= Magnetic secure transmission =

Mobile payment technology

Magnetic secure transmission (MST) is the name for mobile payment technology in which devices such as smartphones emit a signal that mimics the magnetic stripe on a traditional payment card.

==Overview==
MST sends a magnetic signal from the device to the payment terminal's card reader. It emulates swiping a physical card without having to upgrade the terminal's software or hardware to support more advanced technology, such as contactless payments. Hence, in contrast to payments using near-field communication, MST technology is compatible with nearly all payment terminals that possess a magnetic stripe reader.

MST is designed to transmit from within 3 in of the magnetic card reader.
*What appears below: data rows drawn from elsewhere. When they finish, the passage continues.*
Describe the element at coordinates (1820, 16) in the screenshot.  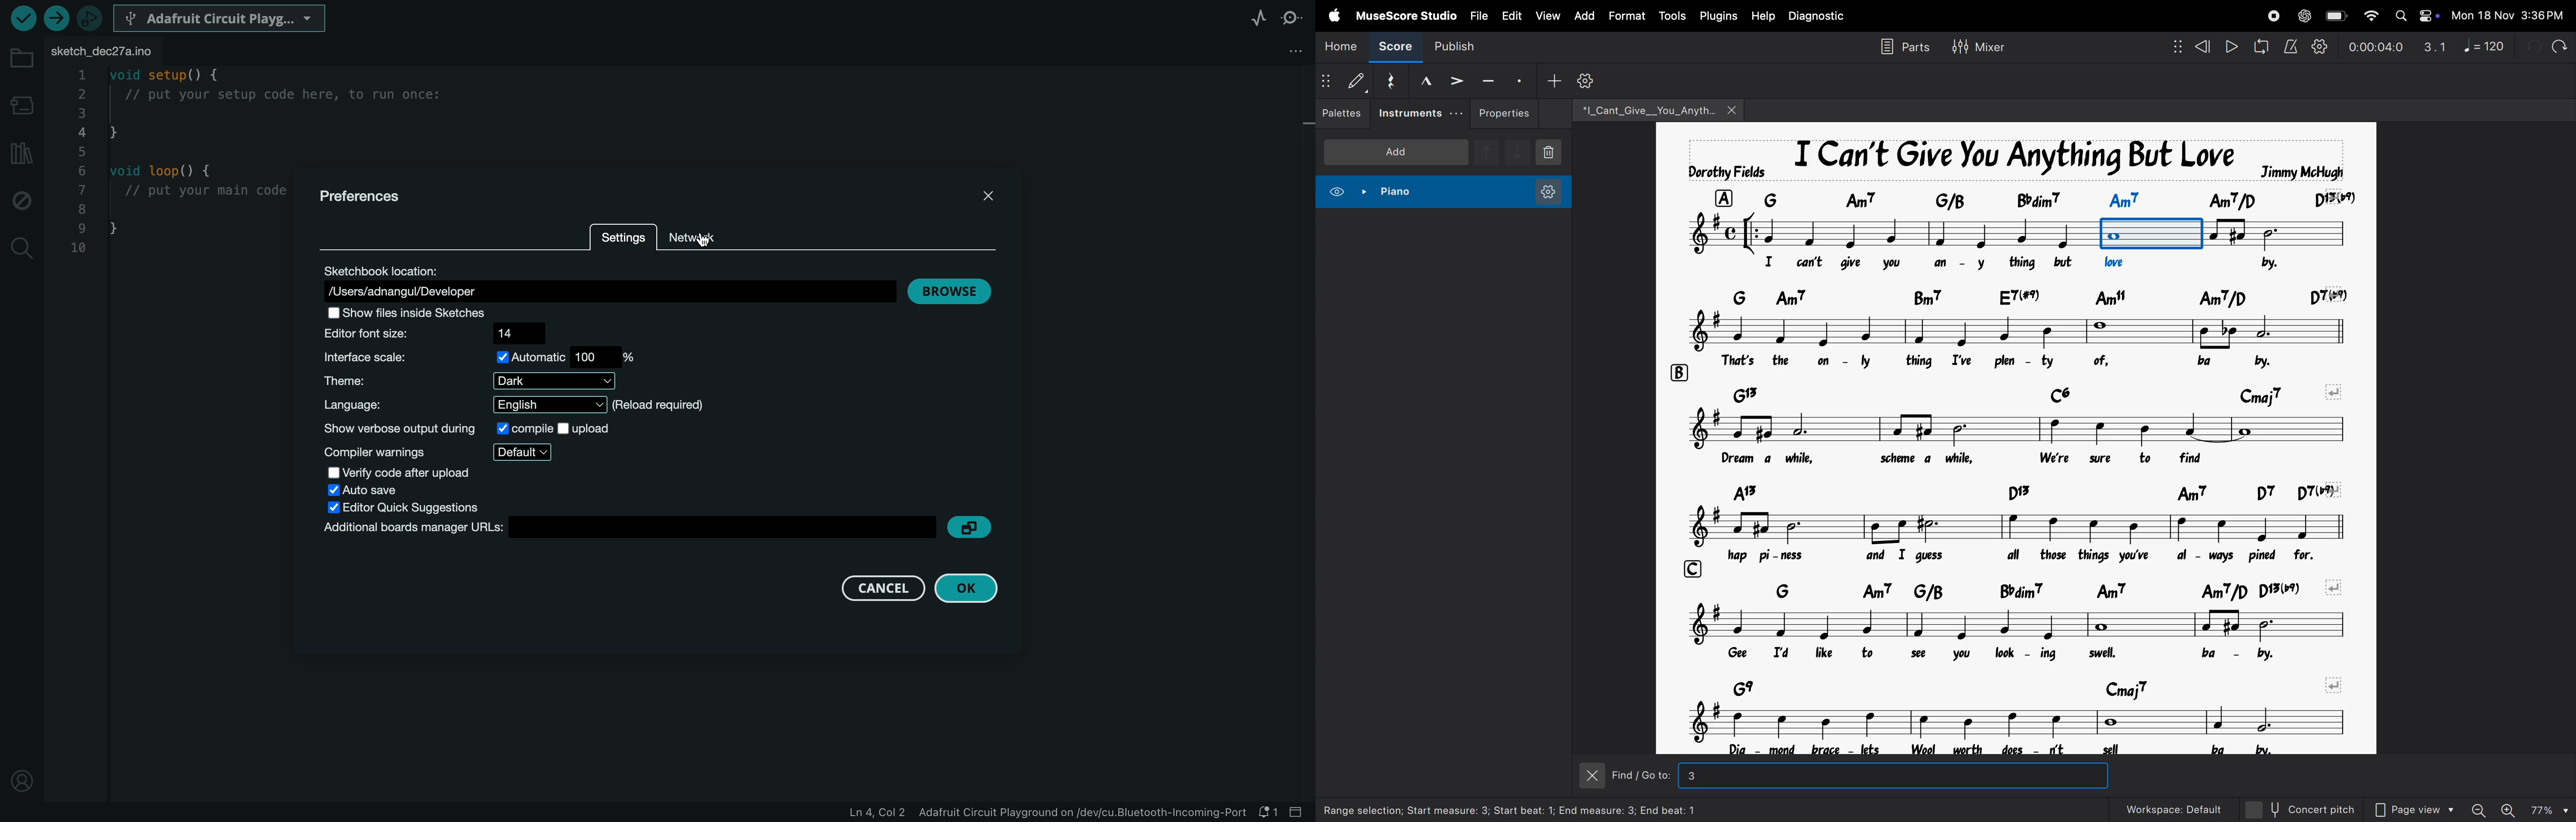
I see `diagnostic` at that location.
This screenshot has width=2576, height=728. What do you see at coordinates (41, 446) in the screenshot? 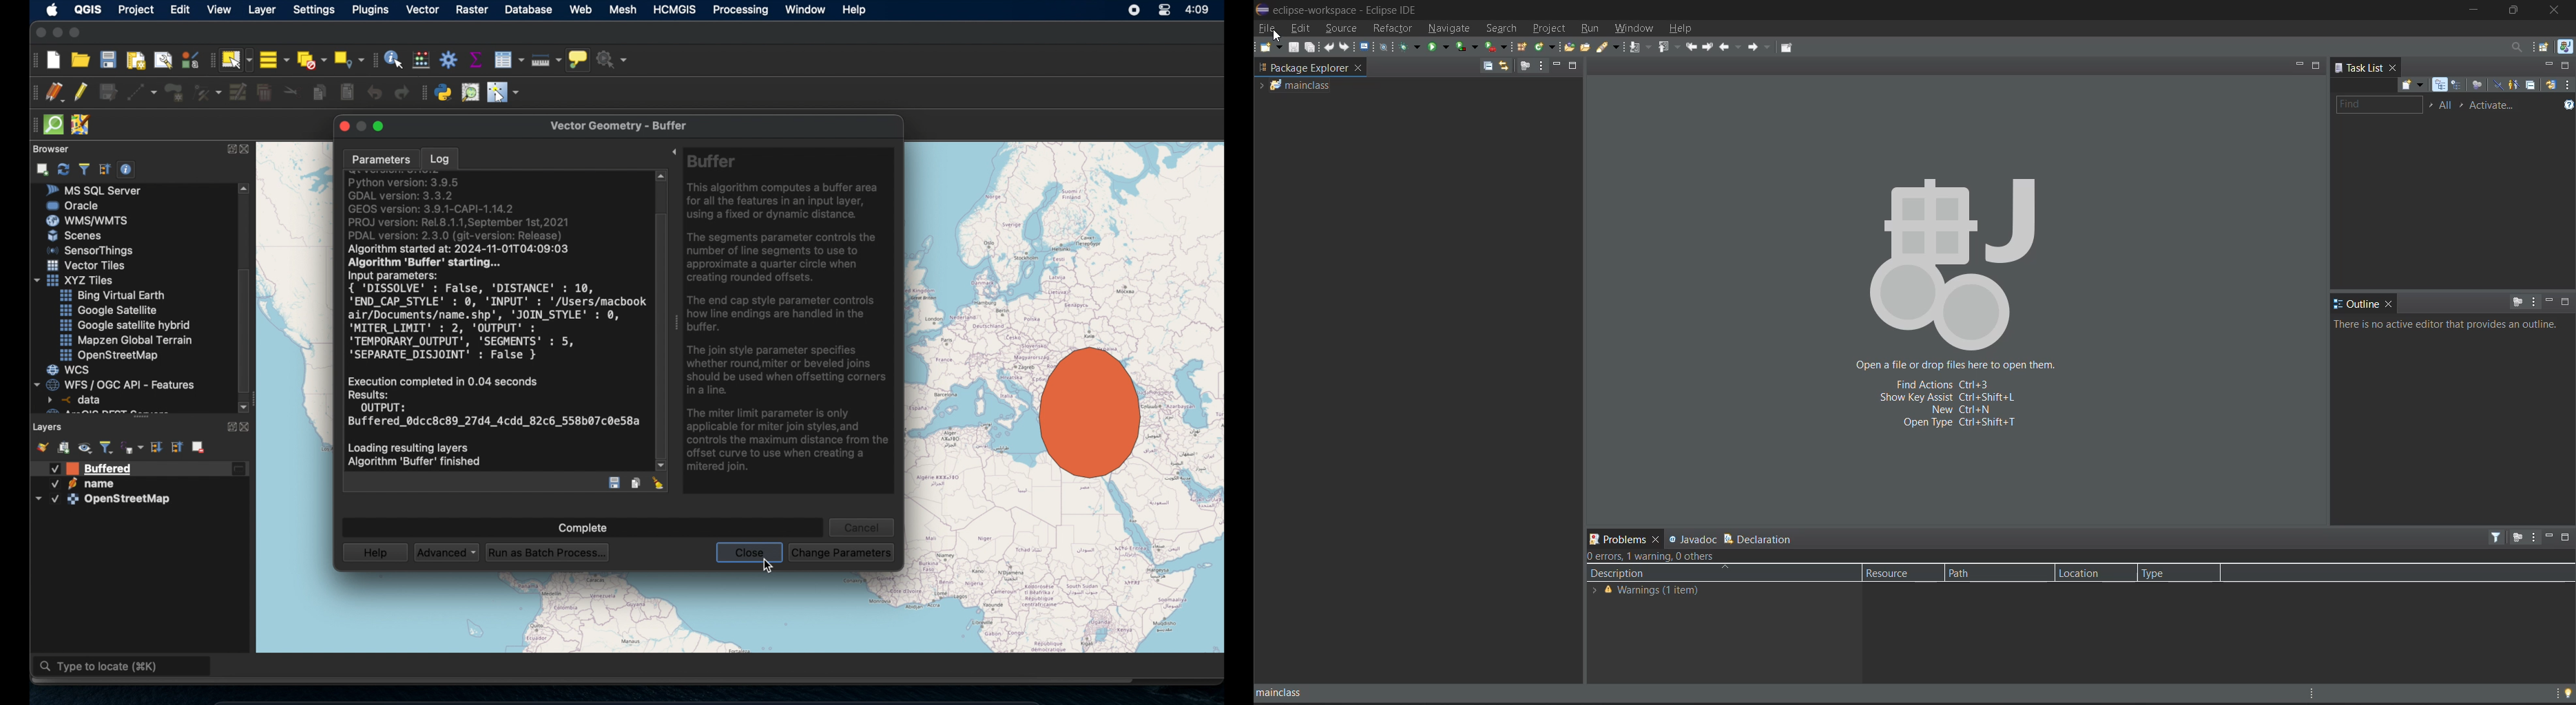
I see `style manager` at bounding box center [41, 446].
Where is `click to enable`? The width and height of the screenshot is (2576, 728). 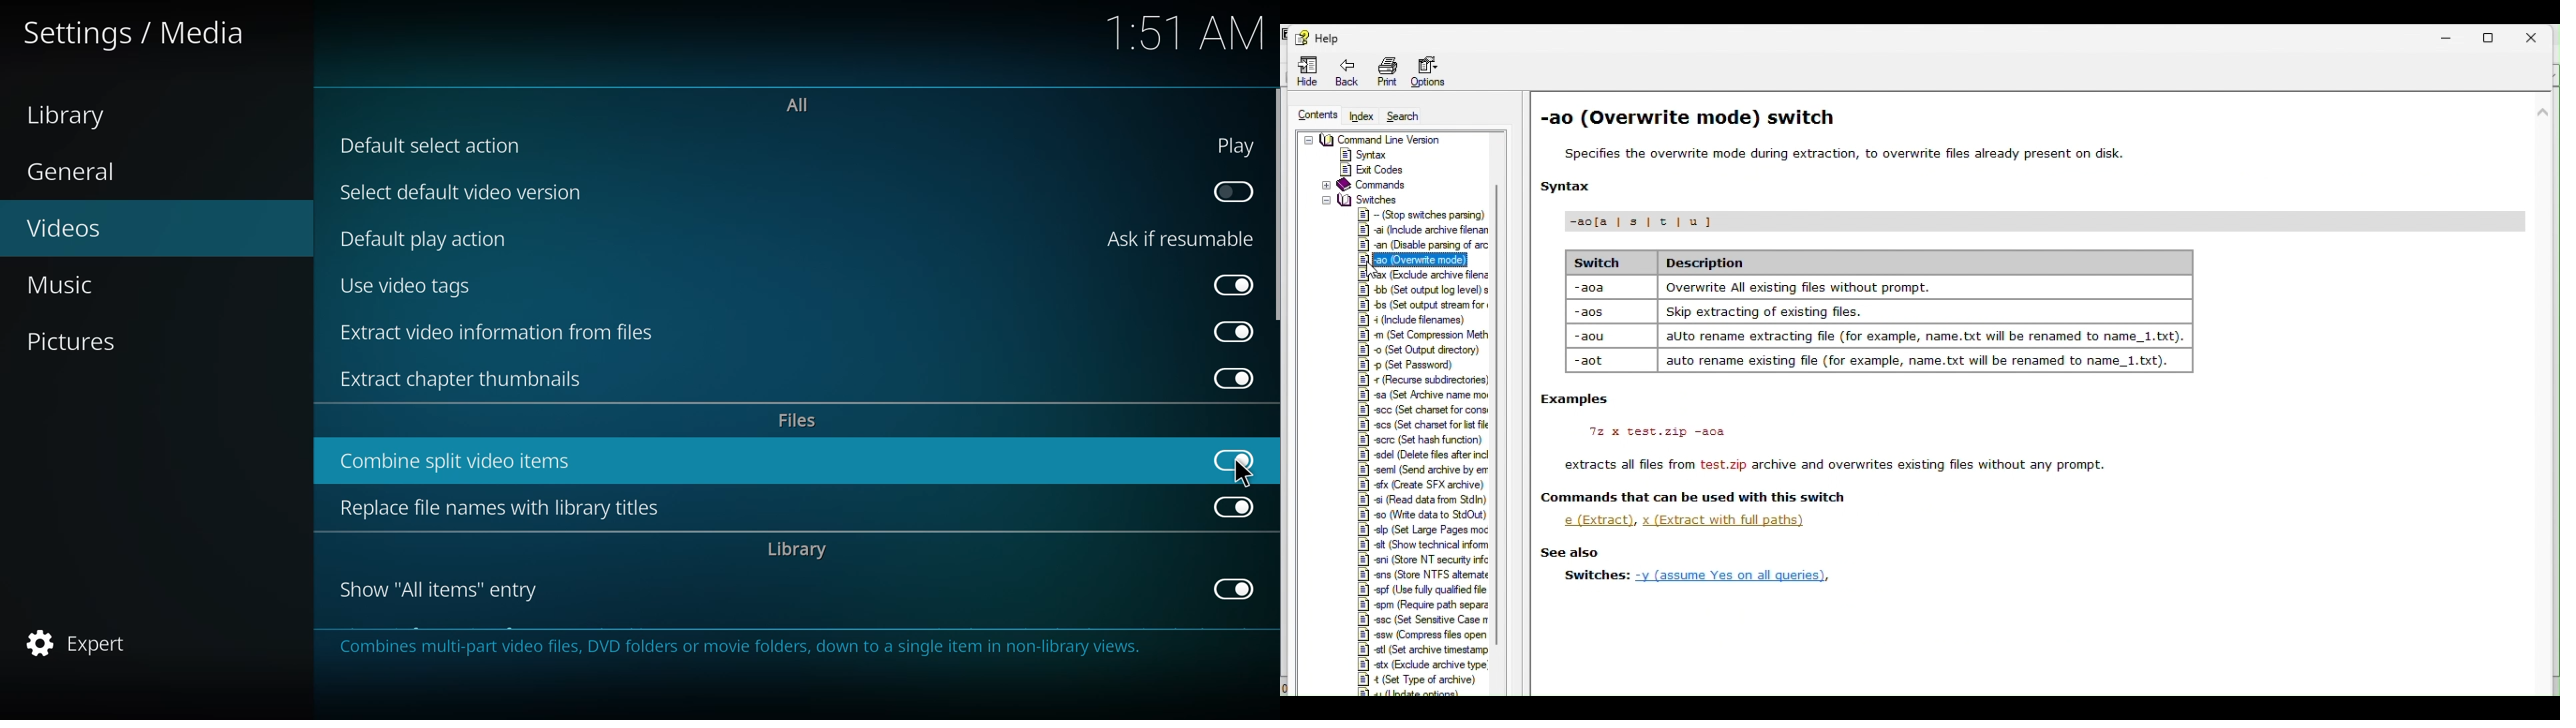 click to enable is located at coordinates (1228, 191).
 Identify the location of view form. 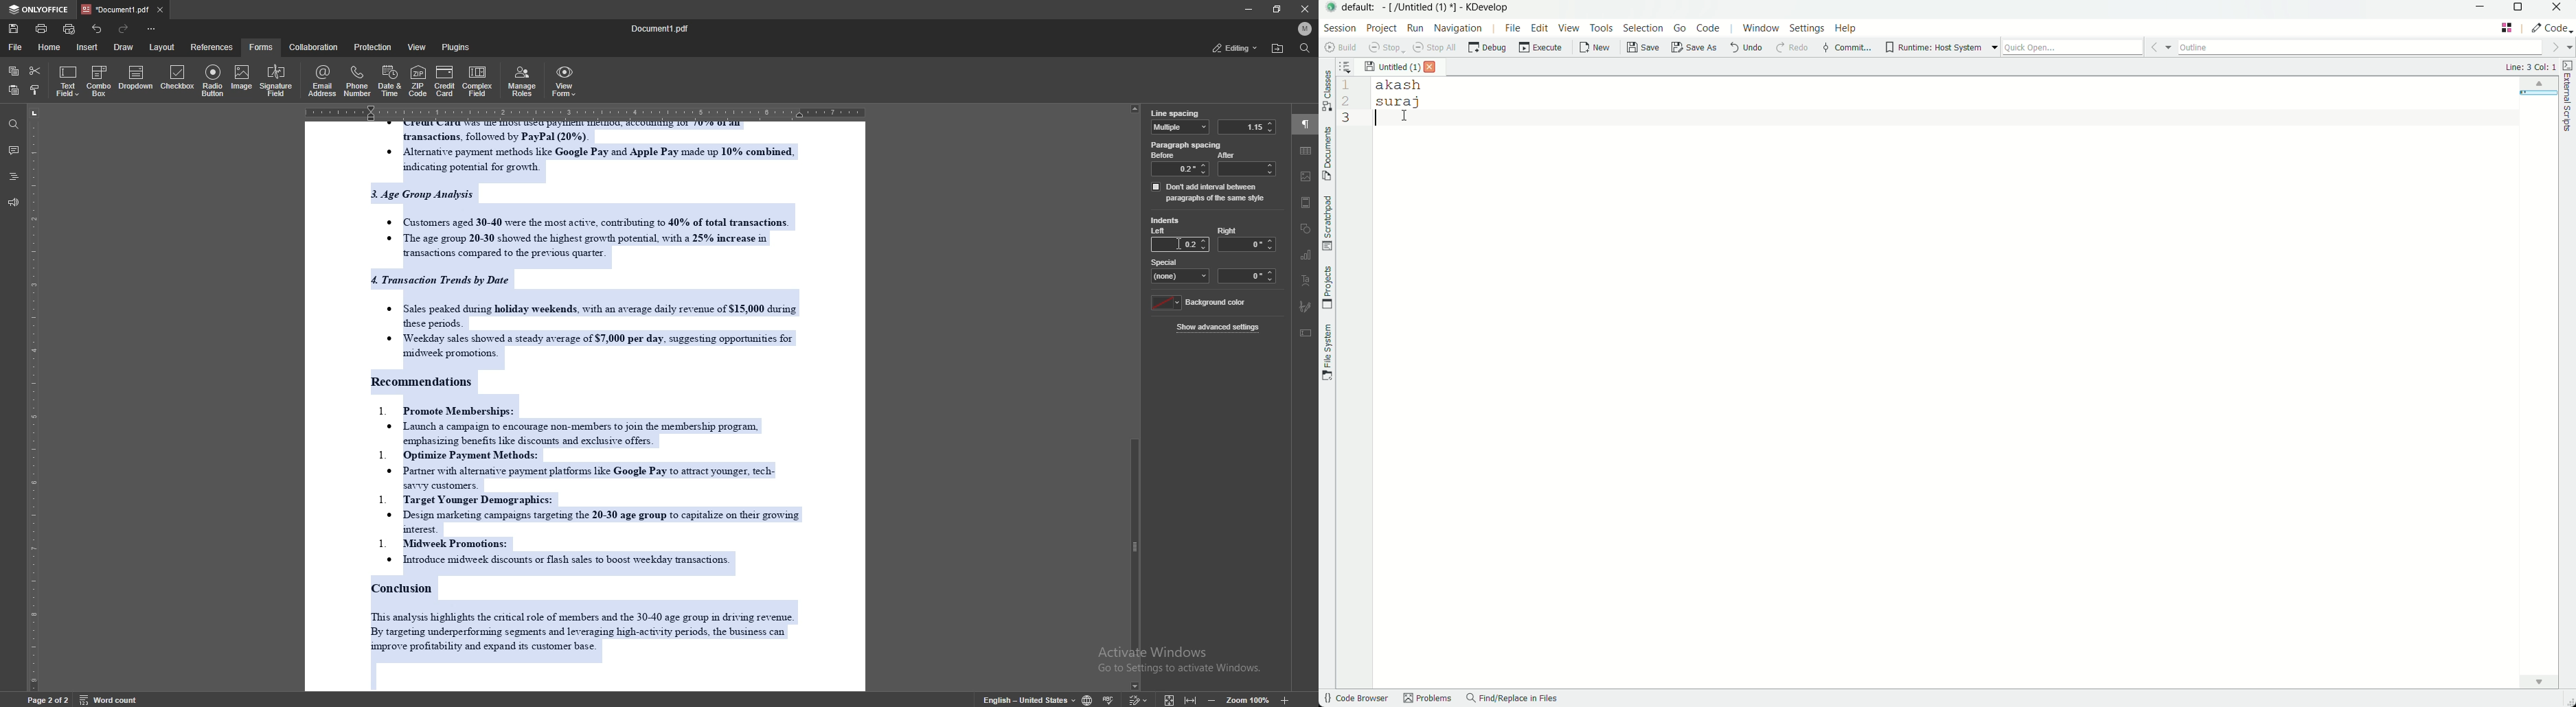
(565, 81).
Outside of physical transmission, there are no changes to the magnetic stripe card system (i.e., reception, processing, information content, and cryptographic protocols). However, the information being transmitted being dynamic may allow tokenization.

MST was originally developed by LoopPay, which was acquired by Samsung in 2015 and incorporated into its Samsung Pay service. In 2017, LG launched its competing LG Pay service, which uses a similar technology called Wireless Magnetic Communication (WMC).

The original MST and WMC mimicked unencrypted magnetic stripe technology in order to be compatible with older credit card terminals. The wireless transmissions were not encrypted and therefore not considered "secure". The Samsung Pay and LG implementations of MST use secure EMV compatible tokens and are considered to be secure.